§ **Material for this exercise**
━━━━━━━━

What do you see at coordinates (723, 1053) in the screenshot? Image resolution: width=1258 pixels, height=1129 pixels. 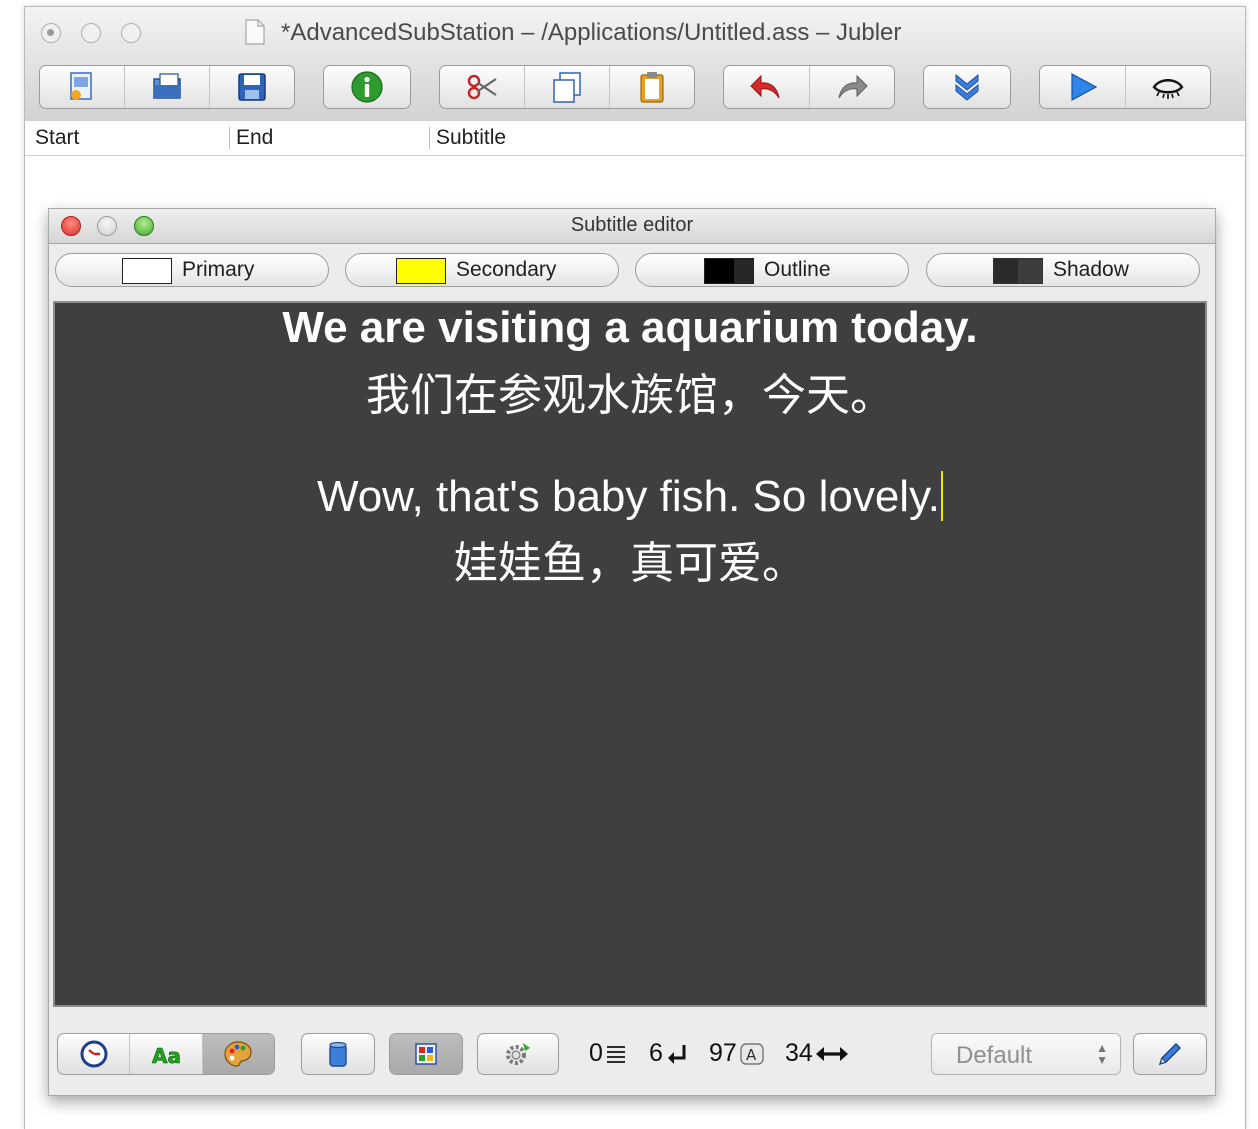 I see `chars-count: 97` at bounding box center [723, 1053].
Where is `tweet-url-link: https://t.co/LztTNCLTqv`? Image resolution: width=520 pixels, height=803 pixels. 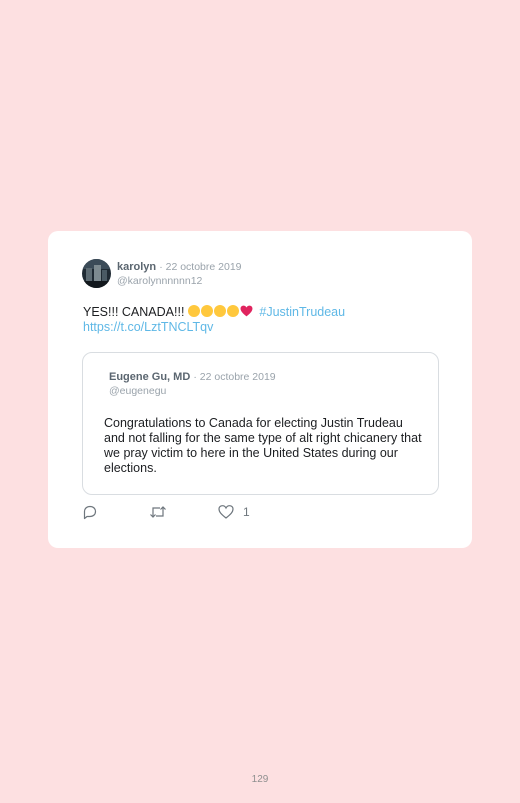
tweet-url-link: https://t.co/LztTNCLTqv is located at coordinates (148, 327).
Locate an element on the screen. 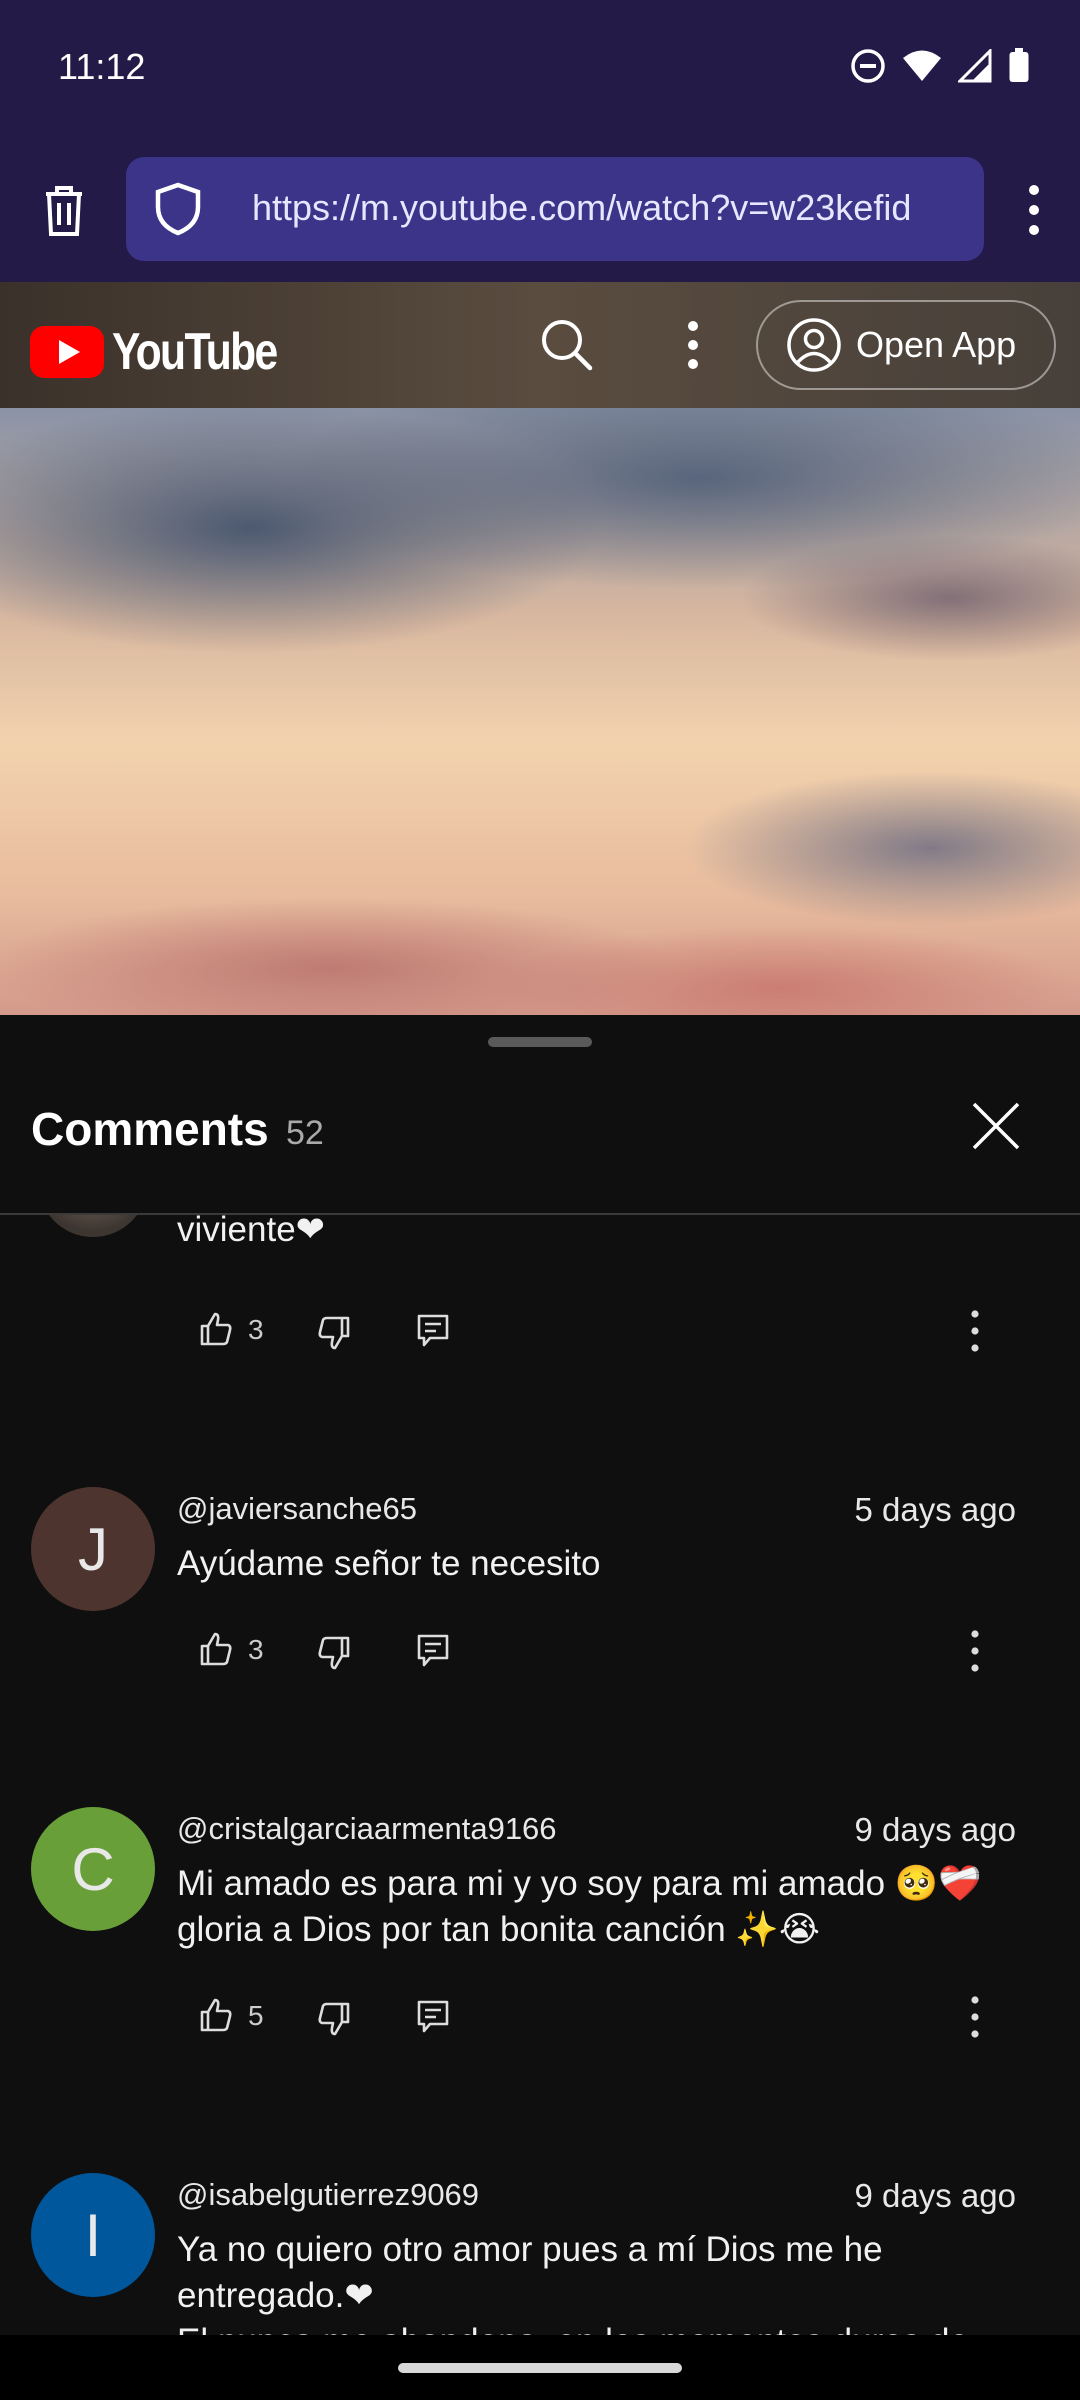 The height and width of the screenshot is (2400, 1080). open-app-button: Open App is located at coordinates (906, 345).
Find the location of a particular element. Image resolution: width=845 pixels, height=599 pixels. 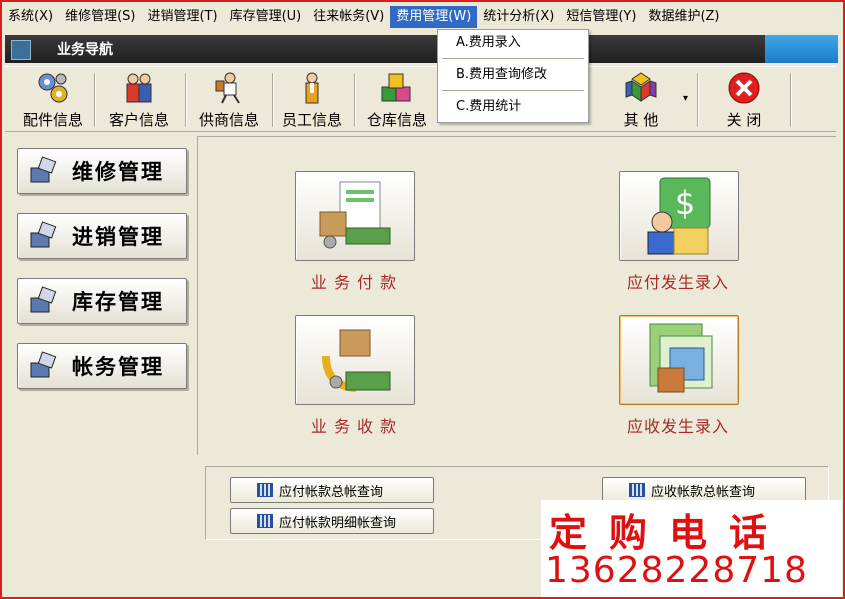

sales-icon is located at coordinates (43, 236).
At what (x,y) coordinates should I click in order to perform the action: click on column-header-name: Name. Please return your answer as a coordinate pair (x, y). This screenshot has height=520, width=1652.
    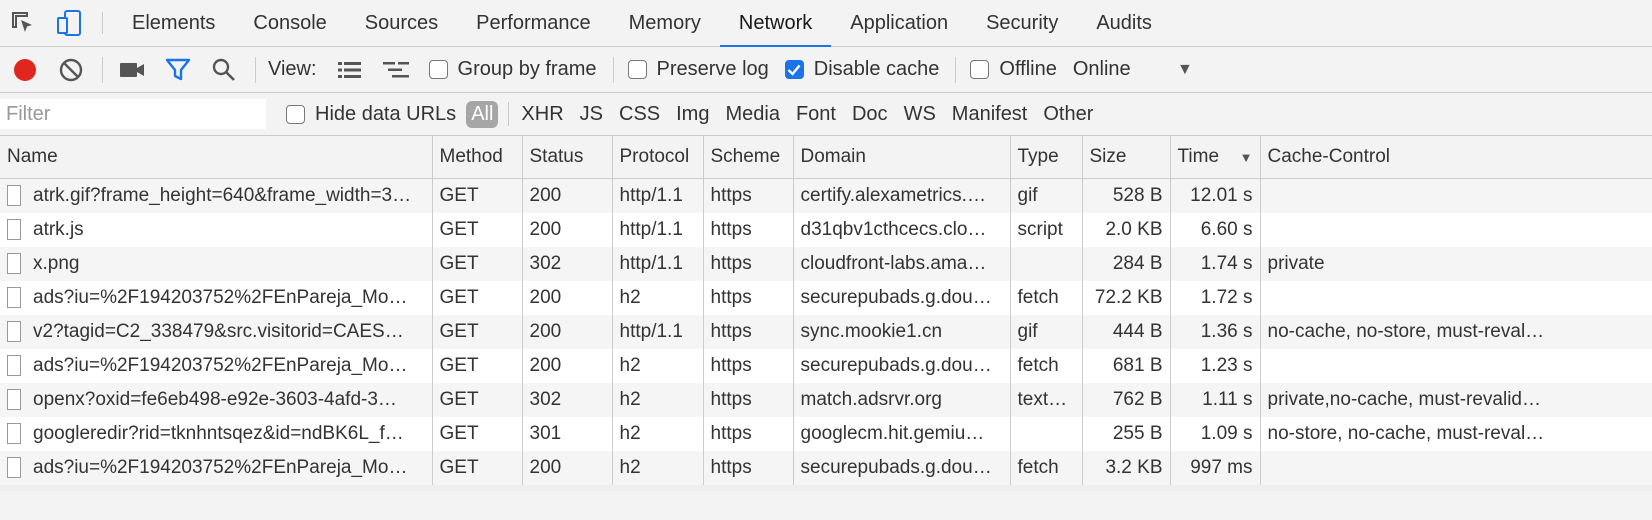
    Looking at the image, I should click on (216, 158).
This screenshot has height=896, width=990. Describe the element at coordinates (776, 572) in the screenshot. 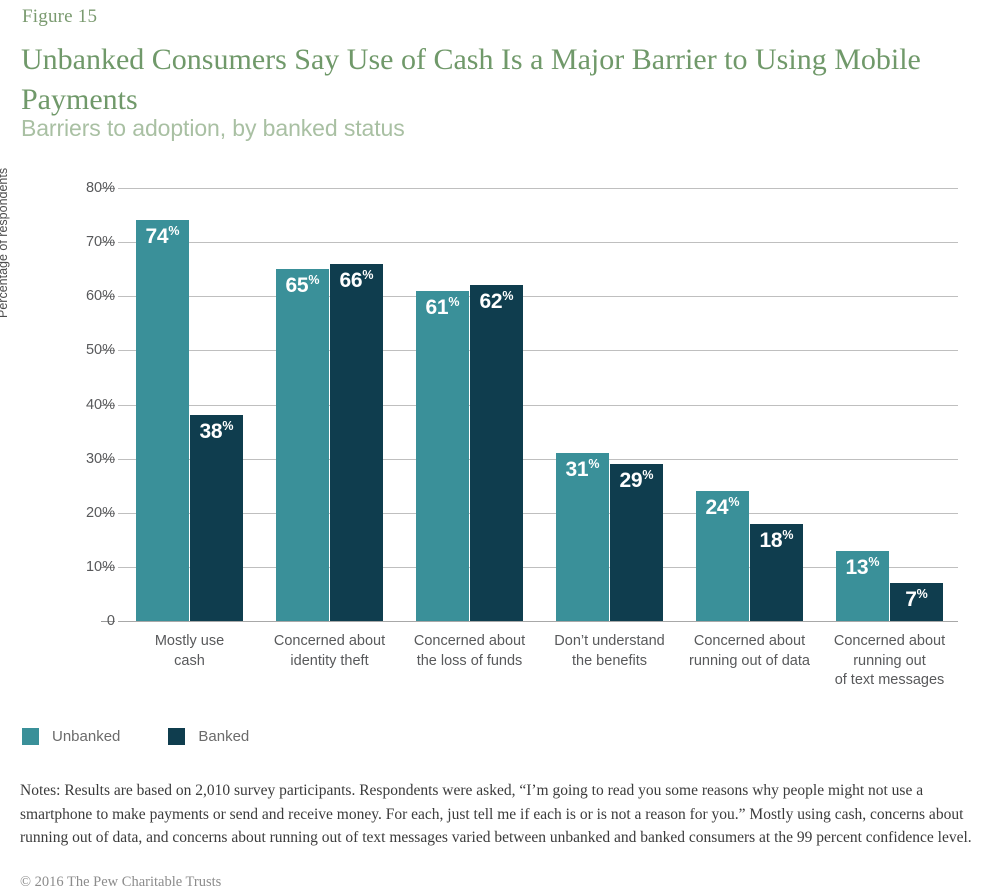

I see `bar-banked: 18%` at that location.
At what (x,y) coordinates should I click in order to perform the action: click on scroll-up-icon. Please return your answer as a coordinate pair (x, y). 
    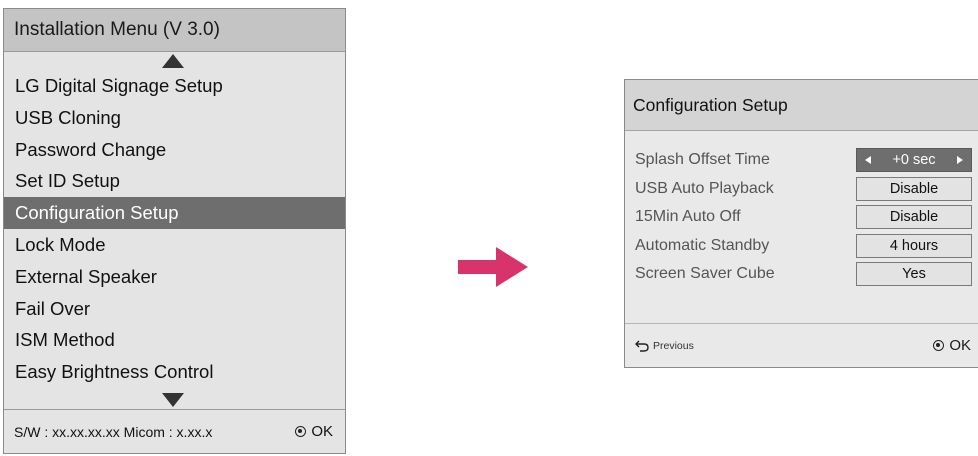
    Looking at the image, I should click on (173, 61).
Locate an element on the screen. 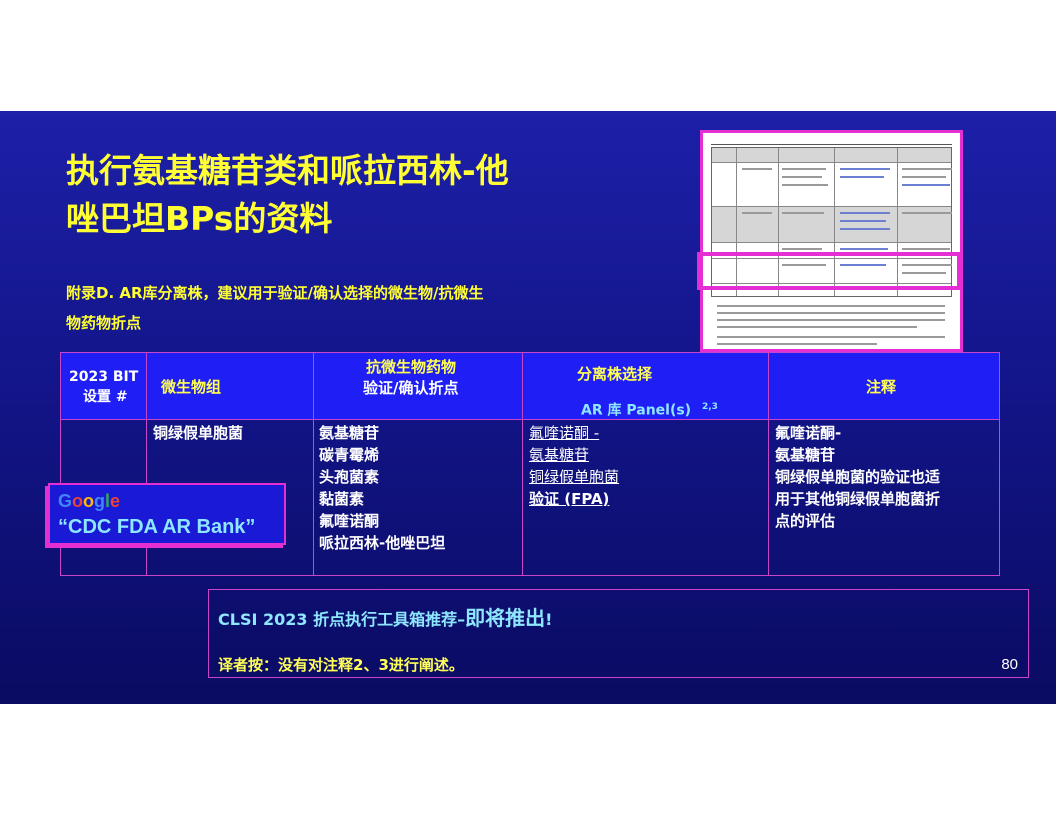 The height and width of the screenshot is (816, 1056). header-bit-set-line1: 2023 BIT is located at coordinates (104, 377).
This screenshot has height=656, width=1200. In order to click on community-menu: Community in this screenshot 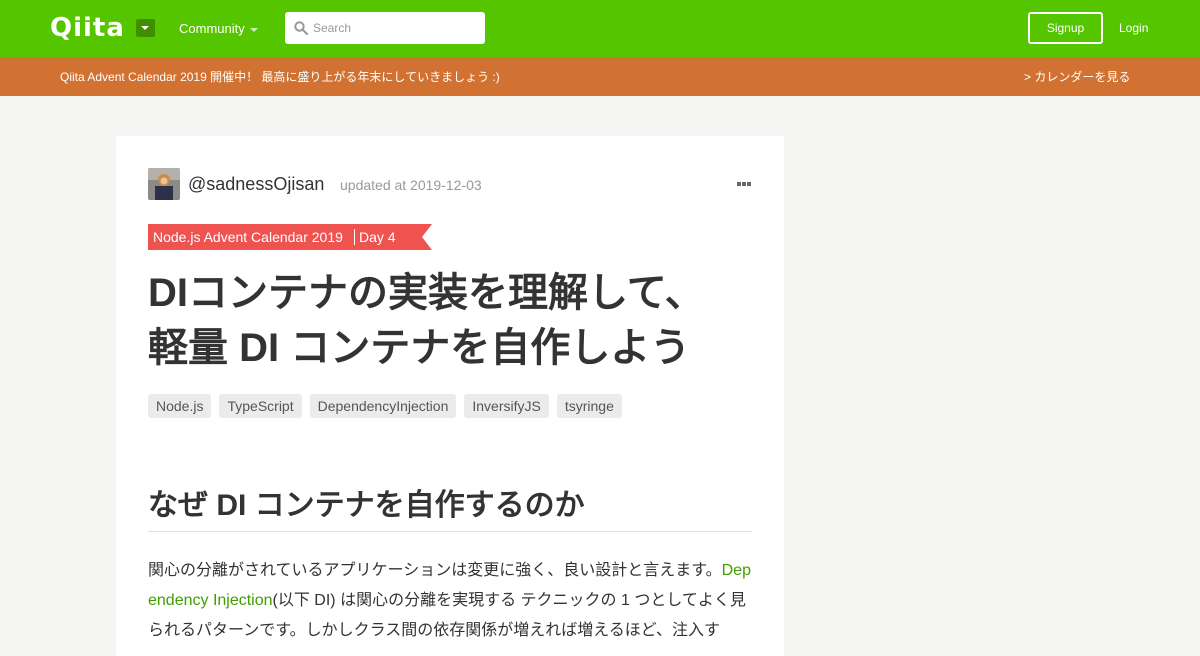, I will do `click(212, 29)`.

━━━━━━━━

§ **Exercise goal**
Please return the records verbatim, from the line with "pixels, height=803 pixels." to the line with "tweet-url-link: https://t.co/LztTNCLTqv is", leaving out the pictures.

§ **Solution for this exercise**
Where is `tweet-url-link: https://t.co/LztTNCLTqv`? Image resolution: width=520 pixels, height=803 pixels. 
tweet-url-link: https://t.co/LztTNCLTqv is located at coordinates (148, 327).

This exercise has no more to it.